Like the claims of high rates of rape on campus, discrimination, the survey methods to establish this or that sociology theory are not reliable.
Telephone survey methods stink. If I wanna find a problem, I can design a survey to confirm my hypothesis.
Let’s take, for example any epidemic claimed by social scientists–self selection, volunteerism, all buff up the numbers for the crisis.
Simple example–if social service agencies, intent on proving their worth, survey, they always find a problem, a big problem that requires more study and more funding for the people who are intent on dealing with the epidemic.
Child abuse more common now than ever–nope, I repeat, nope–just more reports and more talk from the social services industry. Feminists do the rape survey, and the methods are unreliable.

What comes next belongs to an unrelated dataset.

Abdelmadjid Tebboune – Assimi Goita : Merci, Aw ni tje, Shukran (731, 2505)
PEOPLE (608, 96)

Claims that start with epidemic deserve to be viewed with skepticism.
This is from the Daily AMA news items. Reads just like the typical filler items on the MSM. Crisis, needs more bureaucrats is always the message. The Public Relations offices of social adn public health bureaucracies are always working 24/7 to promote their importance.
Reuters (6/29, Doyle) reported that a study published online June 29 in JAMA Pediatrics examines data derived from the National Survey of Children’s Exposure to Violence.
The Huffington Post (6/29, Pearson) reported, “More than one-third of US children experienced some form of physical assault between 2013 and 2014…and the majority of those incidents were at the hands of siblings or peers,” researchers found. The study also revealed that “five percent of children experienced some kind of sexual offense in the past year, while 1.4 percent experienced a full-on sexual assault.” Adolescent girls appeared to be at the “highest risk for sexual assault or abuse.”
HealthDay (6/30, Haelle) reports that “one in 20 kids has been physically abused by a parent or another caregiver in the” past year, investigators reported. Researchers arrived at these conclusions after analyzing “the results of telephone interviews about the experiences of 4,000 children and teens.”